Rags to riches (also rags-to-riches) refers to any situation in which a person rises from poverty to wealth, a form of social mobility. It is a frequent trope in fictional storytelling, where it is frequently portrayed as due to talent.

== Fictional examples ==

- Fairy tales, such as Cinderella and Aladdin.
- The Dickens novel Oliver Twist, whose protagonist rises from a workhouse to child labour to a gang of pickpockets to being adopted by a wealthy family.
- The Arthurian story of Sir Gareth, who rises from a lowly kitchen boy to a prominent Knight of the Round Table.
- The folklore tale of Dick Whittington and His Cat, who, with the help of his cat, rises from orphaned poverty to become thrice Lord Mayor of London.

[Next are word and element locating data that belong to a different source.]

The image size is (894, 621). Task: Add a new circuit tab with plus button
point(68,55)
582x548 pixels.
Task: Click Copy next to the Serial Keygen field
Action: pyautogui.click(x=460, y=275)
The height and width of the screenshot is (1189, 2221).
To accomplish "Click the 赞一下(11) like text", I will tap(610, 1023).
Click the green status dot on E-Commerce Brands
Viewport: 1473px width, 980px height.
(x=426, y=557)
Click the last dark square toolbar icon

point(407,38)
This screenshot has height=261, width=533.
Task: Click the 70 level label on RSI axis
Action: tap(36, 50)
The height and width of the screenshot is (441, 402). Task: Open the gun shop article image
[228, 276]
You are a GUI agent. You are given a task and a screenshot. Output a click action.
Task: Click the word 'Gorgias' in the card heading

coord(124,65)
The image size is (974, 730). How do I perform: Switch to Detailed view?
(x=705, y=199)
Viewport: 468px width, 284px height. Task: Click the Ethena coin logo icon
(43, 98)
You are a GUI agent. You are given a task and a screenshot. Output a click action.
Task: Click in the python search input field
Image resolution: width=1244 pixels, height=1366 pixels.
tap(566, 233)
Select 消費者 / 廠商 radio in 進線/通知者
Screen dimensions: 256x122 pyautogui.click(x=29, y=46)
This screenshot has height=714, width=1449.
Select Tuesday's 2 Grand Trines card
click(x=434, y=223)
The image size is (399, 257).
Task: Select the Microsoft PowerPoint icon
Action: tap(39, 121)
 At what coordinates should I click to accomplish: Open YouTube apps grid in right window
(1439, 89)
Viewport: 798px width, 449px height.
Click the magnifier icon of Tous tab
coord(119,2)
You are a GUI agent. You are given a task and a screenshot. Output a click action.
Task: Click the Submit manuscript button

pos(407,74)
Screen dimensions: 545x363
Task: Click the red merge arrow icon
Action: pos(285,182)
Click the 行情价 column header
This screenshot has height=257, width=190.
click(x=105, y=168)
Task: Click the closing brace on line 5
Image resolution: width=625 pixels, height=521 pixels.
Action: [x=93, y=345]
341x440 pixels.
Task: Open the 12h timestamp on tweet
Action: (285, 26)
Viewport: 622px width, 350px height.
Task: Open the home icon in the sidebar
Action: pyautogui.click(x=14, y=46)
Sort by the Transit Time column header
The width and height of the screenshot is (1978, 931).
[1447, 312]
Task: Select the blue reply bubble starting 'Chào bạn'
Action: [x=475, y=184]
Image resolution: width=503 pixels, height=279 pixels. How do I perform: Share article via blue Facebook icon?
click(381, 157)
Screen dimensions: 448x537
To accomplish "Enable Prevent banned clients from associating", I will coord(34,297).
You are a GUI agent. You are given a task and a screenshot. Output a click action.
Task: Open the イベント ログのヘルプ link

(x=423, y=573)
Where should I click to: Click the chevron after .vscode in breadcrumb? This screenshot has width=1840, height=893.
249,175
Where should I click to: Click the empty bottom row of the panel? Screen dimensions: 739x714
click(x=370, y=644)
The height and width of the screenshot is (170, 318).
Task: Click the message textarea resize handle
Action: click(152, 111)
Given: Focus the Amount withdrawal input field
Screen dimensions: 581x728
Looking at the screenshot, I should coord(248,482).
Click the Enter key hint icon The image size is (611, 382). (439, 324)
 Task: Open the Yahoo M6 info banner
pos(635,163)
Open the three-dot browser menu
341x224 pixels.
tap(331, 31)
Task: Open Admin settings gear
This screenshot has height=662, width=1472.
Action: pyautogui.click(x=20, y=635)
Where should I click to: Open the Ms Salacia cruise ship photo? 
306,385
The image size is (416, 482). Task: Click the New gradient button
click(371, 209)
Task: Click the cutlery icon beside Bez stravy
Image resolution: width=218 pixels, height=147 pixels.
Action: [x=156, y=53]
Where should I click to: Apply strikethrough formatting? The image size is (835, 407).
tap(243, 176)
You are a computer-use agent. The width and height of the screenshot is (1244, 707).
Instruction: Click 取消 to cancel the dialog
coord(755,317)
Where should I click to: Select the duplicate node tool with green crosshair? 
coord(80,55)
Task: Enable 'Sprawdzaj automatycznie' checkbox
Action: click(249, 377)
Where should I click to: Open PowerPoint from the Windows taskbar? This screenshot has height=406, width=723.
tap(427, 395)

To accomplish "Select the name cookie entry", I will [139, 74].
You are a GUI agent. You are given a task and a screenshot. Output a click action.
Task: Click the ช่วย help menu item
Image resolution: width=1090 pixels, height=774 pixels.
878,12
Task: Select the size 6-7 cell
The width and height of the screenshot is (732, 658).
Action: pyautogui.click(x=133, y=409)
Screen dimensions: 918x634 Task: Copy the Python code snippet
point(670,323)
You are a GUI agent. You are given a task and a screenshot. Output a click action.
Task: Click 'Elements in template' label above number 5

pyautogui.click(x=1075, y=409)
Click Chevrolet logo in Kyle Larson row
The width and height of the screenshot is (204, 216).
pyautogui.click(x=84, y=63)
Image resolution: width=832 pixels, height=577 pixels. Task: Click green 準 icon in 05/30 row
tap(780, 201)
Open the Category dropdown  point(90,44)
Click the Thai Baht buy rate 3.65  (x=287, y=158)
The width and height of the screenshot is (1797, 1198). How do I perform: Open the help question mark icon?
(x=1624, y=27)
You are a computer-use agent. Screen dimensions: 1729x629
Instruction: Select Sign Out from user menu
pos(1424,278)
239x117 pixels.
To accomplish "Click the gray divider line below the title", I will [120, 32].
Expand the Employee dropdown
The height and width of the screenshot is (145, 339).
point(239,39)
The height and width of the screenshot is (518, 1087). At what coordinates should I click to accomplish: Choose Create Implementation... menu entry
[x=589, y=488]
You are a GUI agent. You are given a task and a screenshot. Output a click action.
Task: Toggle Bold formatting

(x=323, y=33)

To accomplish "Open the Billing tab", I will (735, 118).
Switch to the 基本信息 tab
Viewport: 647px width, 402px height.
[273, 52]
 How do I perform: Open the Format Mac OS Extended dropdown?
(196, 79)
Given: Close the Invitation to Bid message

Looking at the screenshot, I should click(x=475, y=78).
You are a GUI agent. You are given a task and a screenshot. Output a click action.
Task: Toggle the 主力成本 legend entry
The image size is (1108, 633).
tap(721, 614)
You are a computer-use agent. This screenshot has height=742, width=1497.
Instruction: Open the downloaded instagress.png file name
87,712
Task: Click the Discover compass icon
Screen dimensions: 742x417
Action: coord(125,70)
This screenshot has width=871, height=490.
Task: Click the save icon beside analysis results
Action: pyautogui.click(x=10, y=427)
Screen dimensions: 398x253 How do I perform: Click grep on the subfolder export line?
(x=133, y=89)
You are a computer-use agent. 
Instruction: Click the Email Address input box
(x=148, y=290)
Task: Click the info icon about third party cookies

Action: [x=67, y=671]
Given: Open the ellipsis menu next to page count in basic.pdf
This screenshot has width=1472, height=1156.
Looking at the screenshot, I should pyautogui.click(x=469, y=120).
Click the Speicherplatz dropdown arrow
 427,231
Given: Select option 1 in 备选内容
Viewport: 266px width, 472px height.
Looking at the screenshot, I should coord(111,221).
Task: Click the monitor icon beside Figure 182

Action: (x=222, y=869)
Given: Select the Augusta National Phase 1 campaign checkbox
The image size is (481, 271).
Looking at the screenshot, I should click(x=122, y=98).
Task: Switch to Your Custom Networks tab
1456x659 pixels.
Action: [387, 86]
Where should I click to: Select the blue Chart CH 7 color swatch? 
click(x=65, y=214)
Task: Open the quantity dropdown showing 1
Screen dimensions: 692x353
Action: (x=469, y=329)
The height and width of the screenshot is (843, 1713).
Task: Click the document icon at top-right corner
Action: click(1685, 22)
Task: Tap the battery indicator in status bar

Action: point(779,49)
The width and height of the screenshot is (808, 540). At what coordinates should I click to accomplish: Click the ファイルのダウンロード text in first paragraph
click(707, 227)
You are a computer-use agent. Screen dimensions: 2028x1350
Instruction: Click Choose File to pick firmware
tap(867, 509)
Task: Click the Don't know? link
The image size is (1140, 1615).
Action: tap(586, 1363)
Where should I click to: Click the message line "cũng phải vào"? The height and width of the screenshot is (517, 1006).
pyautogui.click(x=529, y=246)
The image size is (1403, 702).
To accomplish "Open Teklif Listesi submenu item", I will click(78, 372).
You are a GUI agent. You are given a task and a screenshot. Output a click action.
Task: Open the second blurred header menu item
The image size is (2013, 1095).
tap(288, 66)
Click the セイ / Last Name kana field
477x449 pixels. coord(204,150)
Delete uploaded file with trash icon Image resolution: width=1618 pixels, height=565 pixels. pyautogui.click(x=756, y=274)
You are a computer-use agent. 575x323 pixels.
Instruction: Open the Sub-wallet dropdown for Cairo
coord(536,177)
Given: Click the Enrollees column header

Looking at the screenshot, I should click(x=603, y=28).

- Many novels by Horatio Alger.
== Criticism ==
The concept of "rags to riches" has been criticized by social reformers, anti-capitalists, revolutionaries, essayists, and statisticians, who argue that only a handful of exceptionally capable and/or mainly lucky persons can travel the "rags to riches" road, being the great publicity given to such cases causes a natural survivorship bias illusion, which obscures cases contrary to the rags-to-riches narrative (sometimes called riches-to-rags).
Peña and Weiss argue these misapprehensions help keep the masses of the working class and the working poor in line, and prevent them from agitating for an overall collective change in the direction of social equality.